Kemudian pernah gak sih kalian
berpikir kalau orang yang sudah keluar
negeri itu sebenarnya agent of change
untuk negaranya. Bukan hanya
membandingkan atau ngayal ini-itu. Bukan
maksud sotoy nih, salah gak ya kalau saya mikir orang yang naik mobil pasti
pernah ke luar negeri? Yaaaa, kalau belum semoga secepatnya,
biar tahu betapa mahalnya biaya menggunakan mobil di waktu-waktu tertentu,
terus gak kaget pas diterapkan di Indonesia, hehe.
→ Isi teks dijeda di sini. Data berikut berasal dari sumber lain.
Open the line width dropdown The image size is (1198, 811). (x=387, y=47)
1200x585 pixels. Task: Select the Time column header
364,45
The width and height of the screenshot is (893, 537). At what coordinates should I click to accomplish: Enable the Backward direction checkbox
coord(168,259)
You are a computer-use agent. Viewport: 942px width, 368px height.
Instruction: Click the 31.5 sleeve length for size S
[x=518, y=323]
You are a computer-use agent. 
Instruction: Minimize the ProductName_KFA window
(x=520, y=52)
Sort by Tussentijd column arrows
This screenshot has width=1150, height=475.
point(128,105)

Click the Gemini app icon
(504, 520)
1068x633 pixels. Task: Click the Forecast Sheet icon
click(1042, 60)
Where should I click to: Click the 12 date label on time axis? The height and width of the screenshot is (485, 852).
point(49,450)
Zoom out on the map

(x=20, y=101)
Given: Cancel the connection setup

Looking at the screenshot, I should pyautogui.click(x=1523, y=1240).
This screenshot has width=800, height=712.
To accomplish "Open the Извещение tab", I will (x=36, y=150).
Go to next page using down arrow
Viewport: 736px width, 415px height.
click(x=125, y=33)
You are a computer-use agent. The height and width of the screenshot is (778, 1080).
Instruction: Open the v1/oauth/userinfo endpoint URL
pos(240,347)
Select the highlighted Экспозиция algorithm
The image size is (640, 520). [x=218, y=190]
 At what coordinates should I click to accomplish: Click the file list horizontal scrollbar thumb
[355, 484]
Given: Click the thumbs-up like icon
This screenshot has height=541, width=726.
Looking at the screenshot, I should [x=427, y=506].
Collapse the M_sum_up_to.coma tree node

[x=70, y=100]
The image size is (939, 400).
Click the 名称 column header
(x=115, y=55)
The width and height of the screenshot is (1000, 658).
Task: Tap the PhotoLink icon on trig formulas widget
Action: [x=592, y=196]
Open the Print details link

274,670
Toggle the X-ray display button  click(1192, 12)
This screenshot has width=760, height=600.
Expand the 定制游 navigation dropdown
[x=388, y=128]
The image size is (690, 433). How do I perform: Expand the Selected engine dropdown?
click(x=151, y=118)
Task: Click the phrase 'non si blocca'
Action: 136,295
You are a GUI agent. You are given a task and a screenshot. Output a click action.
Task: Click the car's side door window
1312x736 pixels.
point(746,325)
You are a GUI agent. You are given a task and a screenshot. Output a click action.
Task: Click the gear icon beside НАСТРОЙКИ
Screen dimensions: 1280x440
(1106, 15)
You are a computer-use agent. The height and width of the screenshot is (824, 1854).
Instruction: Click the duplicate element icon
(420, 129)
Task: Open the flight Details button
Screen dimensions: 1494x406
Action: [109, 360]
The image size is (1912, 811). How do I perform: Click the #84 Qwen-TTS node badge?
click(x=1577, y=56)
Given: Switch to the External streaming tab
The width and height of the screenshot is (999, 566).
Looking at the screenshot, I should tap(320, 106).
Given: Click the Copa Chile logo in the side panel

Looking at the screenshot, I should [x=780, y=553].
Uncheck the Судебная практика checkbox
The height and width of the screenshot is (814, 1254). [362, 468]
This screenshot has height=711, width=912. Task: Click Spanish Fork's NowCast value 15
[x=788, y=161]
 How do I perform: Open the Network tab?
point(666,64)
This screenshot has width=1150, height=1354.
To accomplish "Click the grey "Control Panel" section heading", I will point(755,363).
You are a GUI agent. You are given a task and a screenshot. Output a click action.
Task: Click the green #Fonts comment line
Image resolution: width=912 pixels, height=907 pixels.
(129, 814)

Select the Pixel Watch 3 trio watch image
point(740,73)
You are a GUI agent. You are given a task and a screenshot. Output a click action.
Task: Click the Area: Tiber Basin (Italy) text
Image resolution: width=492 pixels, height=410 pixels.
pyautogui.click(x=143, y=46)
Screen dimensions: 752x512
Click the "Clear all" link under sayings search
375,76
Kemacetan tuh kayak persoalan klasik yang berbelit. Pembahasannya
di situ-situ saja, tapi itu dulu, sekarang pembangunan di mana-mana (kayaknya harus sering diadain acara
bertaraf internasional nih, biar pembangunan jalan terus, haha), yakin deh saya
MRT, LRT bisa jadi solusi kemacetan panjang, apalagi kalau semua pihak
menggunakannya. Btw, Petinggi-petinggi
negara boleh gak sih naik angkutan publik? Nanya serius nih! Soalnya, saya
tuh ngeliat cuma pas acara peresmian/pembukaanya aja. Karena kalau menurut saya
ya, kenapa kita semua gak menempatkan diri sebagai orang yang bisa dicontoh.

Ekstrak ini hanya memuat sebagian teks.